Das freilich gibt zunächst etwas ungutes Gemurmel – wie sich herausstellt, sind bei den Demonstranten keineswegs nur stramme Linke oder katholische Gewerkschafter zugange, sondern durchaus auch Faschisten von altem Schrot und Korn. Es dauert einige Zeit, bis diese die Kollegen mit den roten Tüchern der CGIL überzeugen, daß sie „Rautianer“ sind, Anhänger des „proletarischen Flügels“ der Neofaschisten, die sich vehement gegen das Bündnis mit dem „Großkotz Berlusconi“ gewehrt haben und Parteichef Gianfranco Fini heftig befehden.
•••
#### IHRE AUFGABEN
**A.** Geben Sie aus dem Seitenauszug den Abschnitt zwischen "Das freilich gibt" und "Fini heftig befehden.", beide Stellen eingeschlossen, wortgetreu wieder.
**B.** Welchen Parteichef befehden die „Rautianer“ laut Seitenauszug heftig?
Die Zeilen haben mit dem Seitenauszug nichts zu tun.

#### VERFÜGBARE DATEN
•••
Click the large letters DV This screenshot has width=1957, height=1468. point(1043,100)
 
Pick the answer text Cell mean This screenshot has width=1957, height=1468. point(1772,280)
•••
#### LÖSUNGEN ZUR ÜBUNG
**A.**
Das freilich gibt zunächst etwas ungutes Gemurmel – wie sich herausstellt, sind bei den Demonstranten keineswegs nur stramme Linke oder katholische Gewerkschafter zugange, sondern durchaus auch Faschisten von altem Schrot und Korn. Es dauert einige Zeit, bis diese die Kollegen mit den roten Tüchern der CGIL überzeugen, daß sie „Rautianer“ sind, Anhänger des „proletarischen Flügels“ der Neofaschisten, die sich vehement gegen das Bündnis mit dem „Großkotz Berlusconi“ gewehrt haben und Parteichef Gianfranco Fini heftig befehden.

**B.** Gianfranco Fini